What you need to do ▸
In full and without alteration, write out the lines below.

Information shown ▸

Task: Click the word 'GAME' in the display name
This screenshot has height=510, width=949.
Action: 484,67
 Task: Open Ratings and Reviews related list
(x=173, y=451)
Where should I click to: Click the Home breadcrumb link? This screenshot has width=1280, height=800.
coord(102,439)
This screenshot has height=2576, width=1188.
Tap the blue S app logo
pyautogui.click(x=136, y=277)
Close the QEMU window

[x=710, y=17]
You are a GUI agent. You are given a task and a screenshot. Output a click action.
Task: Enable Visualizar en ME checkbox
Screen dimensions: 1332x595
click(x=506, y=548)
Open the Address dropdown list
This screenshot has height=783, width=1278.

Exercise answer ▸
Task: Click the word 'GAME' in the display name
This screenshot has height=510, width=949.
Action: 484,67
 Task: Open Ratings and Reviews related list
(x=173, y=451)
Where should I click to: Click the Home breadcrumb link? This screenshot has width=1280, height=800.
coord(102,439)
This screenshot has height=2576, width=1188.
Tap the blue S app logo
pyautogui.click(x=136, y=277)
Close the QEMU window

[x=710, y=17]
You are a GUI agent. You are given a task and a screenshot. Output a click action.
Task: Enable Visualizar en ME checkbox
Screen dimensions: 1332x595
click(x=506, y=548)
Open the Address dropdown list
This screenshot has height=783, width=1278.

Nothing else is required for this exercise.